O que a proteção de dados significa na construção de produto — minimização de dados, subcontratação, transferências para países terceiros.
Categoria · Segurança & Compliance
O que o RGPD significa na construção de produto.
O Regulamento Geral sobre a Proteção de Dados regula como os dados pessoais podem ser tratados. Na construção de produto, isto significa sobretudo três coisas: minimização de dados (recolher apenas o que é realmente necessário), limitação da finalidade (usar os dados só para o fim original) e uma base legal para cada tratamento.
Na prática, isto reflete-se já no modelo de dados: que campos são sequer necessários, durante quanto tempo são guardados, e como se apagam de novo de forma fiável.
Onde compensa no projeto.
Assim que prestadores externos tratam dados — alojamento, envio de email, analytics —, é preciso um contrato de subcontratação (AVV/DPA). Com fornecedores dos EUA, junta-se a questão das transferências para países terceiros: sem uma base legal sustentável, tais ferramentas não pertencem a um sistema em produção.

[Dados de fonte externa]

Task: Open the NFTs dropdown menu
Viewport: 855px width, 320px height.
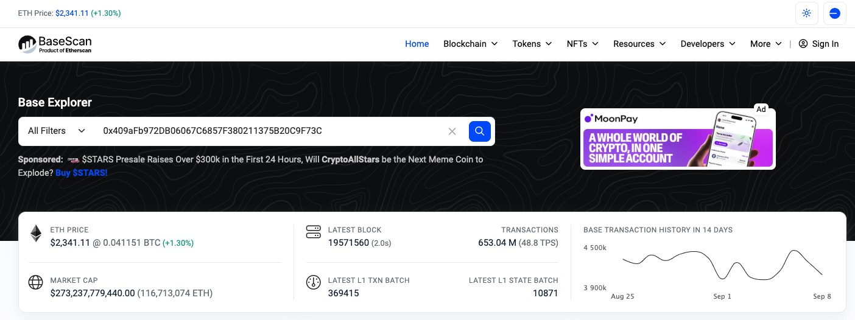Action: 582,44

Construímos conceitos de eliminação, vias de acesso e de exportação desde o início, em vez de os acrescentar mais tarde. Como operador certificado ISO 27001, conhecemos a diferença entre proteção de dados no papel e na operação corrente.
O que o RGPD não é.
O RGPD não é um obstáculo a bons produtos nem um salvo-conduto para a paralisia. Mas não substitui aconselhamento jurídico: implementamos medidas técnicas e organizativas, a avaliação jurídica caso a caso continua a ser tarefa de encarregados da proteção de dados e juristas.